▸ YOUR TASK: Since only part of the material below is wanted, output exactly the lines from the one with "Share video to Reddit" up to and including the one with "Viewport: 948px width, 1136px height.".

▸ MATERIAL PROVIDED:
......

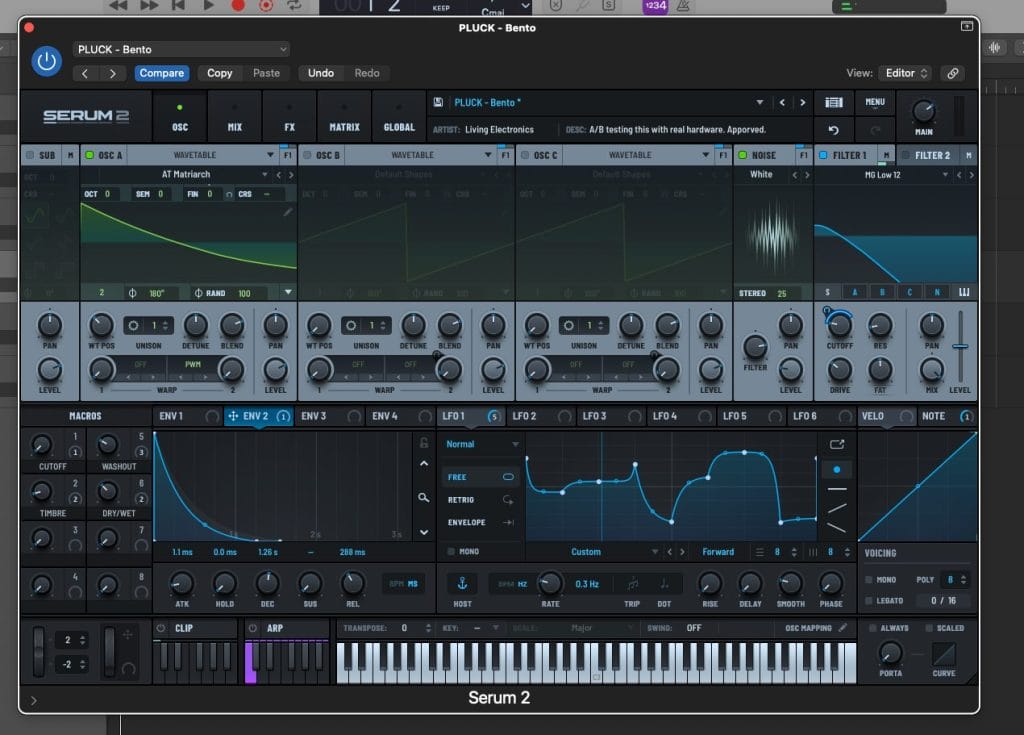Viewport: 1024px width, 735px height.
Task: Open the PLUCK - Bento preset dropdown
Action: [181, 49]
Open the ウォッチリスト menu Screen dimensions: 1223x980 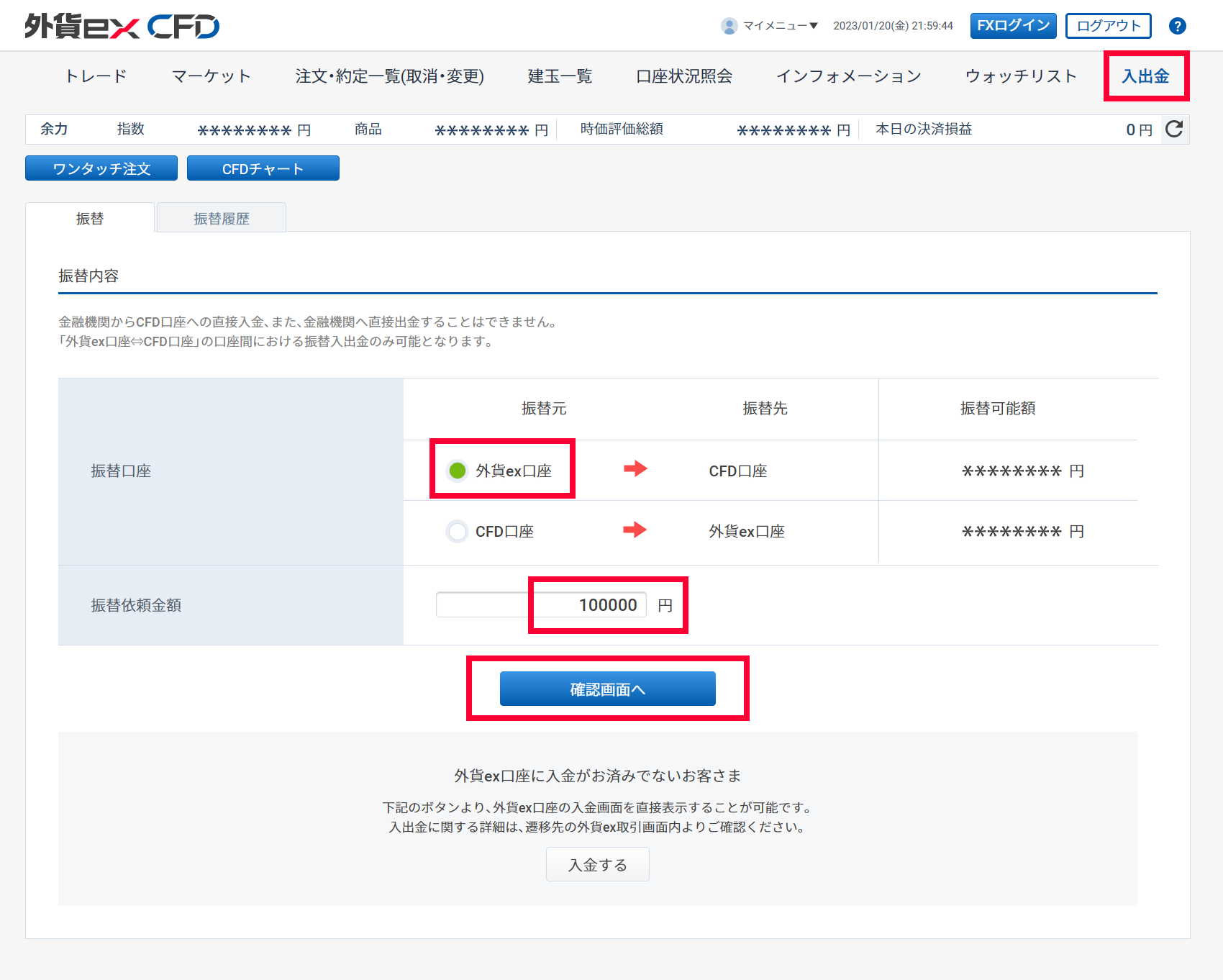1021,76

......

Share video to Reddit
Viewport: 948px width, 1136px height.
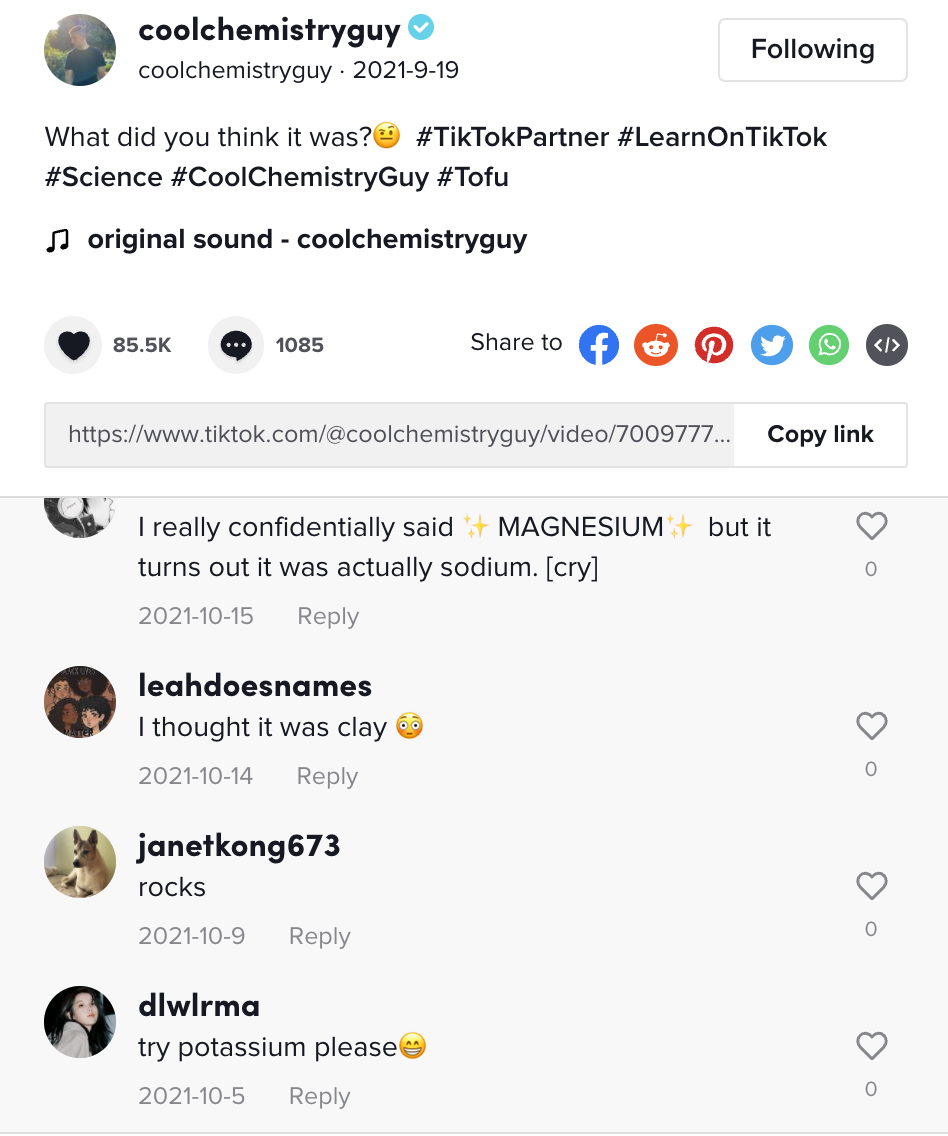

......

▸ REPLY TO THE TASK:
Share video to Reddit
Viewport: 948px width, 1136px height.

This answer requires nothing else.